ASSIGNMENT ▸ Quote the data below in full, please, without altering anything.

Saved entries:
================================
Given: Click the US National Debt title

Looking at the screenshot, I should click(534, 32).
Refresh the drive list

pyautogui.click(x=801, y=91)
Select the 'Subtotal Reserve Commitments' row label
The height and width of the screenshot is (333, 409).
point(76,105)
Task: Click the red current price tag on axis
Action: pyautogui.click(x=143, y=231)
================================
SOLUTION TO THIS EXERCISE ▸
Given: Click the US National Debt title

Looking at the screenshot, I should click(534, 32).
Refresh the drive list

pyautogui.click(x=801, y=91)
Select the 'Subtotal Reserve Commitments' row label
The height and width of the screenshot is (333, 409).
point(76,105)
Task: Click the red current price tag on axis
Action: pyautogui.click(x=143, y=231)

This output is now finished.